**What to do:**
Skip the pictures and copy all the data that follows exactly.

**Dataset excerpts:**

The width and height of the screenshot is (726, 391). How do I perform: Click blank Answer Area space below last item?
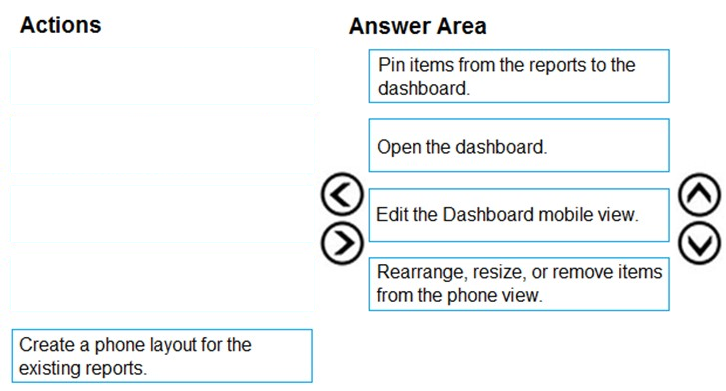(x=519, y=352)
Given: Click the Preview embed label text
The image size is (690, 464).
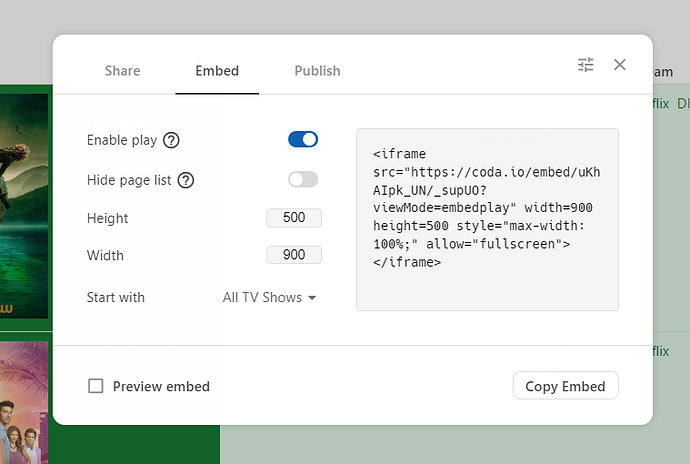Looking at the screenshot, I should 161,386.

**Solution to this task:**
The width and height of the screenshot is (726, 391). How do I perform: Click blank Answer Area space below last item?
(x=519, y=352)
Given: Click the Preview embed label text
The image size is (690, 464).
Looking at the screenshot, I should 161,386.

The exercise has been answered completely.